The right of setoff allows entities that owe each other money to apply their mutual debts against each other.  Although there is no federal right of setoff created by the Bankruptcy Code, section 553(a) provides that (subject to certain exceptions) any right of setoff that otherwise exists pursuant to contract or nonbankruptcy law is preserved in bankruptcy.  Under section 362(a)(7) of the Bankruptcy Code, however, the debtor’s filing gives rise to an automatic stay of “the setoff of any debt owing to the debtor that arose before the commencement of the case . . .  against any claim against the debtor.”  Thus, although a creditor’s prebankruptcy setoff rights are preserved by section 553(a), section 362(a)(7) prevents a creditor from actually effecting a setoff while the automatic stay is in effect.
The principal issue in Strumpf was whether the bank’s refusal to pay its debt to the debtor upon demand constituted an exercise of the bank’s setoff rights in violation of the automatic stay.  The Court found that, under the Bankruptcy Code, a setoff can only occur in the presence of the party’s intent to settle accounts permanently.  The bank’s imposition of the temporary hold did not constitute a setoff because it did not reflect the bank’s intent to withhold the deposited funds permanently from the debtor.  Rather, it was undertaken while the bank sought relief from the automatic stay under section 362(d) to actually (and permanently) setoff the mutual obligations.
The Court further reasoned that a creditor with a right of setoff should not be forced to pay amounts to the estate that are explicitly exempted from payment under section 542(b) of the Bankruptcy Code, which requires all entities owing debts to the estate to pay those debts to the estate except to the extent the debt is subject to setoff.  The Court explained that it would be odd to find that the automatic stay requires payment of amounts that section 542 explicitly exempts from payment.
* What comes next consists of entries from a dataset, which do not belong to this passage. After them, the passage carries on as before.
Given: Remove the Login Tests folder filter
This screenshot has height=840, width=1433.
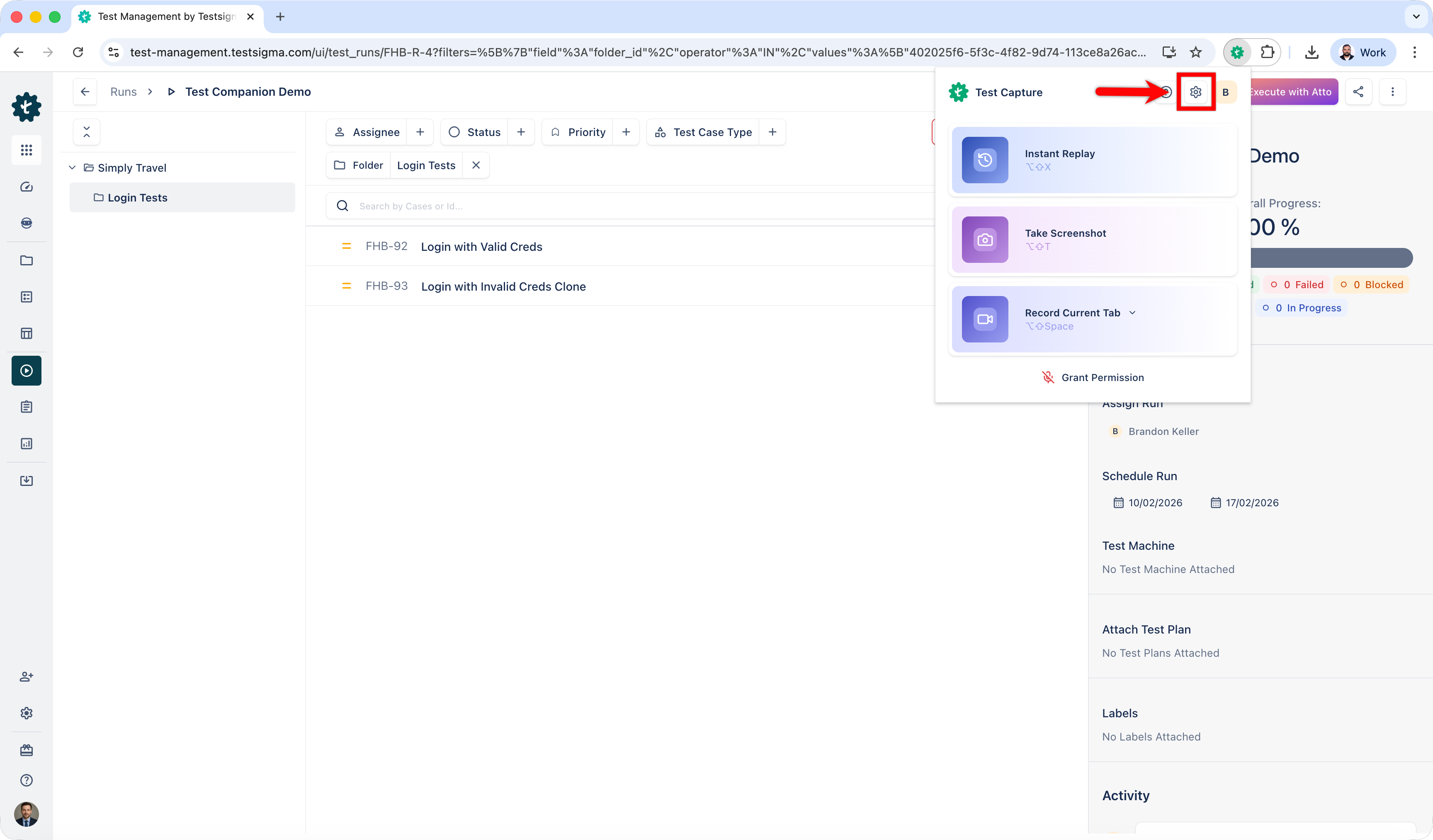Looking at the screenshot, I should coord(476,165).
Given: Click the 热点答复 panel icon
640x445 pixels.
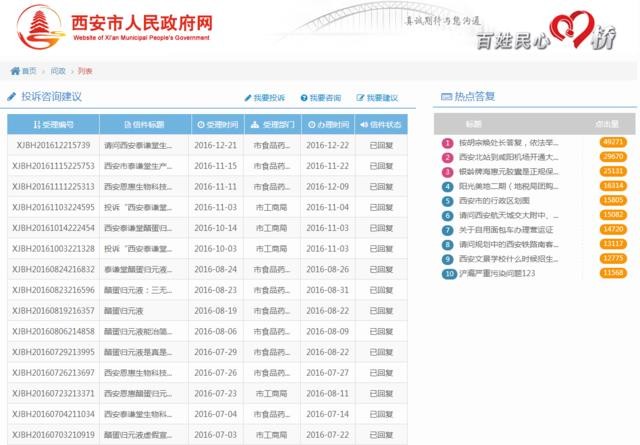Looking at the screenshot, I should 445,97.
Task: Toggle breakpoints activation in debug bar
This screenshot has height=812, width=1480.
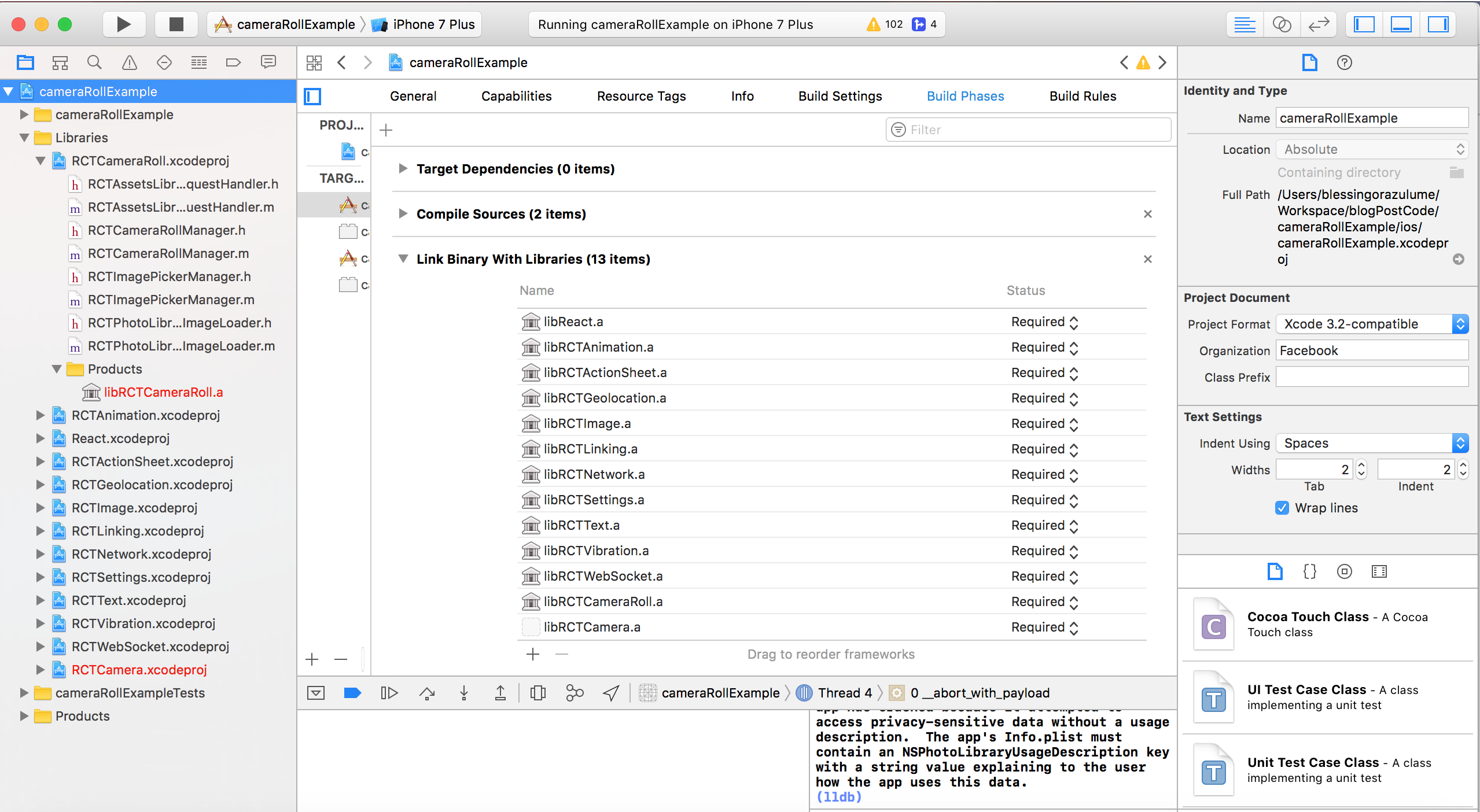Action: coord(352,693)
In the wake of the Strumpf decision, it is clear that a bank may place a temporary hold on a debtor’s deposit account pending a motion to lift the automatic stay to exercise valid setoff rights against the debtor, which it should file as quickly as possible.  Subsequent decisions have further found that, in line with Strumpf, (i) an indefinite administrative hold constitutes a violation of the automatic stay, and (ii) an administrative freeze on funds deposited in excess of amounts subject to proper setoff constitutes a violation of the stay.  If a bank violates the automatic stay by imposing an administrative freeze without first (or promptly thereafter) seeking stay relief from the bankruptcy court, or by freezing more cash than is necessary to protect its right of setoff, the debtor should request enforcement of the stay (or, at the very least, authorization to use such cash collateral under section 363 of the Bankruptcy Code).